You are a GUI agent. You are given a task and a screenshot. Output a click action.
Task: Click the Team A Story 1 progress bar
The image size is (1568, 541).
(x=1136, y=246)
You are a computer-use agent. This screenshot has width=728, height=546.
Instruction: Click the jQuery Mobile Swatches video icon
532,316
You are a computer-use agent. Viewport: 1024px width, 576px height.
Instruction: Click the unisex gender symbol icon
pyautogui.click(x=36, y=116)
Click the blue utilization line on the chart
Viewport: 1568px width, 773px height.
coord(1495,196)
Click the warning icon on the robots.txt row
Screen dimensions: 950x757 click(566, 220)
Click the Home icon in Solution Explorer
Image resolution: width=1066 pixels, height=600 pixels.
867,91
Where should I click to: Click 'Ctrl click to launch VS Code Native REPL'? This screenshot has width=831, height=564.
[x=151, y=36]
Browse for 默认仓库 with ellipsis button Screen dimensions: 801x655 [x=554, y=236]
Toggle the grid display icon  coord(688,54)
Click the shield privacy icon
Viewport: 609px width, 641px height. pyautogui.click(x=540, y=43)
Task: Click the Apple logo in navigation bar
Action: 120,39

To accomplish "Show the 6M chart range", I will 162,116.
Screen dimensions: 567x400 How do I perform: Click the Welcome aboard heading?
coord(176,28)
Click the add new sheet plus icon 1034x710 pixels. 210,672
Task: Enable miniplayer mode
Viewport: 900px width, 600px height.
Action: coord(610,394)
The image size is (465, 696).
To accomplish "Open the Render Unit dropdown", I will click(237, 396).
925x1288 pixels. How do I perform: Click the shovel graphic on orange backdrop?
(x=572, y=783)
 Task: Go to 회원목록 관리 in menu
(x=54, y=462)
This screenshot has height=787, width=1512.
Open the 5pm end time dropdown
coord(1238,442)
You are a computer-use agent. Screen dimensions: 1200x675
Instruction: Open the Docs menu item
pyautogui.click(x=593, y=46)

* WHAT IS NEEDED
What belongs in the answer is the line with "You are a computer-use agent. Screen" plus every later line of the listing, copied word for word and nothing besides.

* ANSWER SPACE
You are a computer-use agent. Screen dimensions: 1200x675
Instruction: Open the Docs menu item
pyautogui.click(x=593, y=46)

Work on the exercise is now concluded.